Midway through the afternoon session, Sen. Richard Blumenthal (D-Conn.) recited to Kavanaugh a Latin phrase that appears in jury instructions: Falsus in uno, falsus in omnibus. “False in one thing, false in everything,” he translated. Absent additional interviews with third parties (such as Mark Judge, who Ford alleges was also in the room during the assault), the one big thing will almost certainly go unresolved. But on a few key things, central to his own defense of his character, there are clear factual holes in Kavanaugh’s testimony.

Renate Alumni

One of the more disturbing details to emerge from recent reporting about Kavanaugh is related to a woman named Renate Schroeder Dolphin, who attended a Catholic high school in the DC area.
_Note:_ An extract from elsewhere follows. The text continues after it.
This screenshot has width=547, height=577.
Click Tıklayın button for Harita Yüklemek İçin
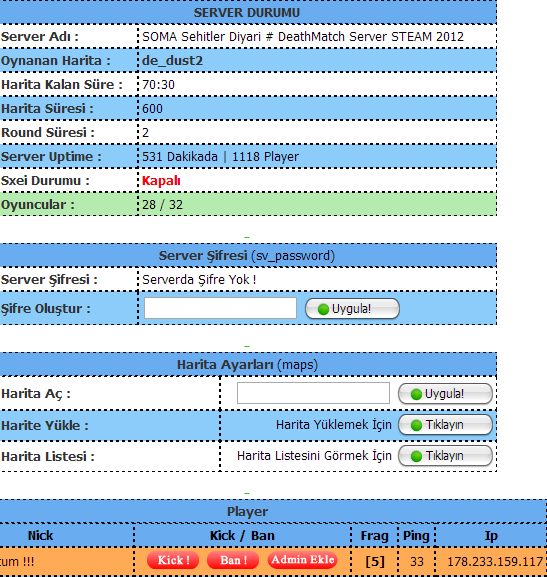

The New York Times reported this week that Kavanaugh and more than a dozen classmates at Georgetown Prep described themselves in their high school yearbook as “Renate Alumni.” The implication of a group whose members had graduated from a specific woman was not lost on Dolphin, who told the Times “the insinuation is horrible, hurtful and simply untrue.”
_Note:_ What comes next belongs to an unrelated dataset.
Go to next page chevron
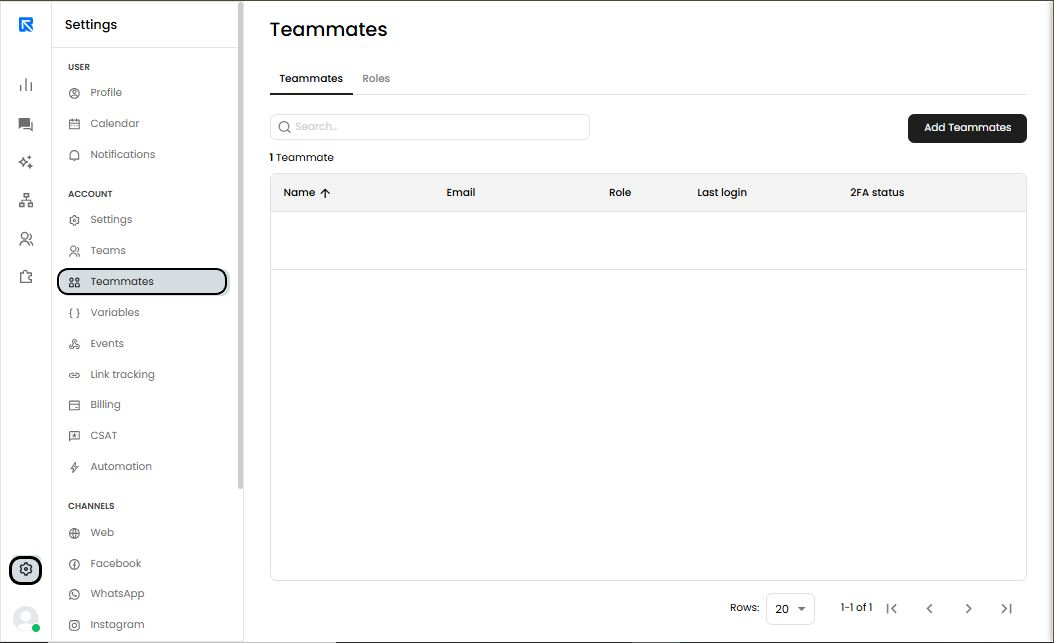click(968, 609)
Kavanaugh’s attorney told the Times the reference was to the fact they had attended one high school event together and kissed afterward. (Dolphin said they never kissed.) At his opening statement Thursday, Kavanaugh drew attention to the story:

One thing in particular we were sad about, one of our good—one of our good female friends who we would admire and went to dances with had her name used on the yearbook page with the term “alumnus.” That yearbook reference was clumsily intended to show affection and that she was one of us. But in this circus, the media has determined the term was related to sex. It was not related to sex. She and I never had any sexual interaction at all. So sorry to her for that yearbook reference. This may sound a bit trivial given all that we are here for, but one thing I want to try to make sure—sure of in the future is my friendship with her. She was and is a great person.

Kavanaugh’s characterization of the graduates club—that it referred strictly to boys who cherished their friendship with her and not those who said they had interactions of a sexual nature with her—appeared to contradict his lawyer’s statement and runs counter to Dolphin’s own understanding.

Leland Ingham Keyser

During his opening statement and again during his testimony, Kavanaugh emphatically insisted the students Ford said were in attendance at the gathering in question have all refuted her allegations—including her good friend at the time, Leland Ingham Keyser. In Kavanaugh’s opening statement, he said:

My two male friends who were allegedly there, who knew me well, have told this committee under penalty of felony that they do not recall any such party and that I never did or would do anything like this. Dr. Ford’s allegation is not merely uncorroborated, it is refuted by the very people she says were there, including by a longtime friend of hers. Refuted.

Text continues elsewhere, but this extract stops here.